With the abrupt end to the war, it is difficult for people to reestablish a harmonious and orderly society with collaborators of the enemy living next door. People cannot simply go back to life as normal while anger and pain about their neighbors’ actions pervades, and with the vacuum of a clear, operational government left in the wake of the German retreat from positions of authority, it’s absolute mayhem. The government realizes that they need to bring in collaborators sooner rather than later, before they are murdered in the streets and in their own homes. Because of the haste, they don’t have time to vet every case. They round up everybody who is suspected of having had any connection at all to the Nazis or the NSB, no matter how vague the link. This includes instances of mistaken identity. In a letter he sent to my father’s family in Indonesia after the war, my father’s uncle in the Netherlands wrote, “Delightful
to see how the NSBers were rounded up and the Krauts interned.” This reflects the predominant sentiment in the population.

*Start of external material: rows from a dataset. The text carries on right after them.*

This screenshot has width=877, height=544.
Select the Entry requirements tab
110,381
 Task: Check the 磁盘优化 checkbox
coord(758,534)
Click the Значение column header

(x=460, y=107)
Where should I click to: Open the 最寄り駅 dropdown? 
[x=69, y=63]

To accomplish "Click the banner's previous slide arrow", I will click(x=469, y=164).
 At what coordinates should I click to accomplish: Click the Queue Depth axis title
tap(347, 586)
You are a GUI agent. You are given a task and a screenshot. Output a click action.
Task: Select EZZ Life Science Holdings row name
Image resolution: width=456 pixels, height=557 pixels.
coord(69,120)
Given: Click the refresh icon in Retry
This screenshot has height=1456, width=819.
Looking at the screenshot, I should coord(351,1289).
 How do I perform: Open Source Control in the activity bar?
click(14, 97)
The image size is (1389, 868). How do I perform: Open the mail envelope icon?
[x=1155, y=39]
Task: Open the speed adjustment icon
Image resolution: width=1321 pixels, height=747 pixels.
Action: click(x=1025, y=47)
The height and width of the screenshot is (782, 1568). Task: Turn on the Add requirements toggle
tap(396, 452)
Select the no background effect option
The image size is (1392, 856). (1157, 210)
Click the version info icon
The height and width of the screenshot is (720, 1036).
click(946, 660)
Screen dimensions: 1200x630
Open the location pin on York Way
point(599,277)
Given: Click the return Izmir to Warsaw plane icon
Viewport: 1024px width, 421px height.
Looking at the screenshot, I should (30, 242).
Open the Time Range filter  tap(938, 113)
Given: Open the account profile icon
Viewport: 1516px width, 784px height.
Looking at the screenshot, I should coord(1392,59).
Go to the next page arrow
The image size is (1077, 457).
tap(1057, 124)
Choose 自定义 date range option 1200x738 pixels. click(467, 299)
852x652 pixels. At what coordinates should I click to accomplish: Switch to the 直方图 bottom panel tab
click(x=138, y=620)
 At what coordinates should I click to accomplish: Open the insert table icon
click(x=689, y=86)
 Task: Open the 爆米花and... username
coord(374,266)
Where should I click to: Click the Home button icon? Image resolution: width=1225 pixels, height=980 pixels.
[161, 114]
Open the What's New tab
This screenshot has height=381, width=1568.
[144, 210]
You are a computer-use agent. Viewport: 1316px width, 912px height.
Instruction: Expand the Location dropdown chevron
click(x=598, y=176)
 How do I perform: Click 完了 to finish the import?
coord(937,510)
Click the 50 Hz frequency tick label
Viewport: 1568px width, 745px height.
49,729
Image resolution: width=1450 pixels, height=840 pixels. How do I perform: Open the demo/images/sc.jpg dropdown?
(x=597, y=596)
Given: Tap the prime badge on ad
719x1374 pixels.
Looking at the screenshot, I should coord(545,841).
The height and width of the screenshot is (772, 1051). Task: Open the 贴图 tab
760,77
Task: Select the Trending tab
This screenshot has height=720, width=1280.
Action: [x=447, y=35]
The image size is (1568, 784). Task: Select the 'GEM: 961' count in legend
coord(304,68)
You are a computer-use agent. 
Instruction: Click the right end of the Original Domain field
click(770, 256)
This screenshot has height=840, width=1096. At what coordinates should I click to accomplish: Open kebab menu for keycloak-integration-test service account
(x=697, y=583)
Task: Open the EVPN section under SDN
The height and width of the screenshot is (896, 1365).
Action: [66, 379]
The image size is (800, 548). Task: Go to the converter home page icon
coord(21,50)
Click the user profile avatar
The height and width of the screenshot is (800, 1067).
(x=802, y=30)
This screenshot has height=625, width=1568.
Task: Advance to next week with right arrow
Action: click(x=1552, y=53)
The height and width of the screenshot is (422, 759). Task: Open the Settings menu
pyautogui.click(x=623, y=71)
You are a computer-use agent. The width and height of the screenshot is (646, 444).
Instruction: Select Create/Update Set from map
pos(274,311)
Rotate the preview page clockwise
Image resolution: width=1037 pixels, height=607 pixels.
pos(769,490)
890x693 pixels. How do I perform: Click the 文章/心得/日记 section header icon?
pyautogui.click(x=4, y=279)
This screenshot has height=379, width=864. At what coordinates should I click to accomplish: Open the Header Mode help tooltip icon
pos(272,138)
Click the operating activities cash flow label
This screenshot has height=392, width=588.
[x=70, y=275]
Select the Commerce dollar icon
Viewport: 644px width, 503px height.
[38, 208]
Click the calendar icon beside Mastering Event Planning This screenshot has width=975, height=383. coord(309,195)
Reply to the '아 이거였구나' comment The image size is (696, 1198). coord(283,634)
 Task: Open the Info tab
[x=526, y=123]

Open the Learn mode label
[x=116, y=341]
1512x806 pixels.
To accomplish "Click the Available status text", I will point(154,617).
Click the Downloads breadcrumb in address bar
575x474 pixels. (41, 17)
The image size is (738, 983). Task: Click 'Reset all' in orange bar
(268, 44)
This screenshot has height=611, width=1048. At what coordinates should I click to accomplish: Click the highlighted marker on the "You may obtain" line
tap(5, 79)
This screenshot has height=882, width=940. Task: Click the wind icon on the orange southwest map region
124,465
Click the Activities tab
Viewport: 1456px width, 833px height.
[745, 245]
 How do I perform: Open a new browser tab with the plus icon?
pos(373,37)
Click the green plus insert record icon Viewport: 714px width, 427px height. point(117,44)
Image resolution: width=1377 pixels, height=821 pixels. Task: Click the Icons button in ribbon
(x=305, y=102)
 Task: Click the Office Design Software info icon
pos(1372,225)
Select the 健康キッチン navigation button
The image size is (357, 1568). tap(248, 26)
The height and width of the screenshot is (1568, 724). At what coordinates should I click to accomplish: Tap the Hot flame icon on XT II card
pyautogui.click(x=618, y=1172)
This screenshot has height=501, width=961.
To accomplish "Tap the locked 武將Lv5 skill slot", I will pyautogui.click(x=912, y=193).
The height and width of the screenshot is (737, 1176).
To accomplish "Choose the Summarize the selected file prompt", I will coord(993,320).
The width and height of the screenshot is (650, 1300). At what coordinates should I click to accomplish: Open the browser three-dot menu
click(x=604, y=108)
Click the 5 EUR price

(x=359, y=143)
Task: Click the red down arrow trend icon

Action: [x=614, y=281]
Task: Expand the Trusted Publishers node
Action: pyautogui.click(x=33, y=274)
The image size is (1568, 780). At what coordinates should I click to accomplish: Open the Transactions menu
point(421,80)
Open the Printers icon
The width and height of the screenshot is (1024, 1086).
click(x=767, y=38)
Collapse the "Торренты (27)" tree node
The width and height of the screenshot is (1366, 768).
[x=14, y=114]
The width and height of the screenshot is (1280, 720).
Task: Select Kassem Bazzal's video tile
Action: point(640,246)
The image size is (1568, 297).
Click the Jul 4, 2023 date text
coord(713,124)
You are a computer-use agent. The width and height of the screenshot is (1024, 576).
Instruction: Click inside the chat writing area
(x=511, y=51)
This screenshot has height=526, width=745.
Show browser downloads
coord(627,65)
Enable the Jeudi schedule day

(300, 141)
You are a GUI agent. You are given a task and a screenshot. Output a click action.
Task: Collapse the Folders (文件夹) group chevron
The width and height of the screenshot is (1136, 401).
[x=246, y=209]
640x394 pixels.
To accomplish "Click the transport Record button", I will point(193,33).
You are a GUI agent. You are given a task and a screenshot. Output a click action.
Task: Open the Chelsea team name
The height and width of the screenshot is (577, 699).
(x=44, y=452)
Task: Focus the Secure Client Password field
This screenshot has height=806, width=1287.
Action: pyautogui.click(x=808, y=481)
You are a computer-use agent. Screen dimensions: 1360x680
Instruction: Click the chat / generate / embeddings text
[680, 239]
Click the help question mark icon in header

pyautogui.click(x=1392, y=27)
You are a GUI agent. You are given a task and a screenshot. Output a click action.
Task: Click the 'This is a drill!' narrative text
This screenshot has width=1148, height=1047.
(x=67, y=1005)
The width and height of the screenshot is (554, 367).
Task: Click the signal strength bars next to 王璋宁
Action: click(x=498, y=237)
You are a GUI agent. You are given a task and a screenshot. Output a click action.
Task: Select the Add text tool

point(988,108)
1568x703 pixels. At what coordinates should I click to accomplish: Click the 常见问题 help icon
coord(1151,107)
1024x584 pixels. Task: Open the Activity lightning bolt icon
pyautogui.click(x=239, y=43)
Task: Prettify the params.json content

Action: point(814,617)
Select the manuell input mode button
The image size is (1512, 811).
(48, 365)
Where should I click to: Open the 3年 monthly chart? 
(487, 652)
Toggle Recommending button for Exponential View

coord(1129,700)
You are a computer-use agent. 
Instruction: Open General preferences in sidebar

These people will be sent to the former Nazi camps in the Netherlands, and because there are so many, they will be forced to build their own camps. Other videos I find show NSBers erecting the barbed-wire fences for their own imprisonment, as the government hasn’t even had time to prepare for this massive influx of prisoners. They’ll stay interned in these camps, some for half a year or more, until their cases can be heard at a tribunal. The conditions in many of the camps are horrendous. Prisoners in these camps aren’t able to wash, sleep on straw in unheated horse stables, and are underfed. Toilets are holes in the ground. In one camp, Harskamp, 150 prisoners die of starvation, and Harskamp is the only camp where the government conducted any official inquiry—four years after the fact, in 1949–50, after a former prisoner published a pamphlet about his experience there. At the time, the abuses in the camps were largely ignored, and the research of journalist Koos Groen, as presented in his book on NSB families, Wrong and No Good, suggests that a minimum of 1,000 NSB members died in this period after the war in the detention camps, with their deaths left largely uninvestigated. His research includes a study of 178 accounts of interned NSBers in the National Archives that indicate that the conditions in all of the camps were equally miserable and included “systematic abuse, systematic starvation, and a high incidence of sexual harassment.” Why did these abuses go overlooked for years by the public and the Dutch government? According to an article by Netherlands Institute for War Documentation employee Johannes Houwink ten Cate in the Dutch online “History Newspaper,” “Prisoners are tortured and beaten bloody. Guards empty the contents of the latrines on their heads. But the Dutch public doesn’t want to hear about the abuses in camps for ‘foute’ Dutch. Collaborators had broken the national solidarity during the war, and for that they needed to be punished … [From a] political-social perspective the trials and punishment of ‘wrong’ Dutch citizens was effective in the extreme. [From a] humanitarian perspective, the arrests and internment of ‘wrong’ Dutch citizens was a catastrophe.”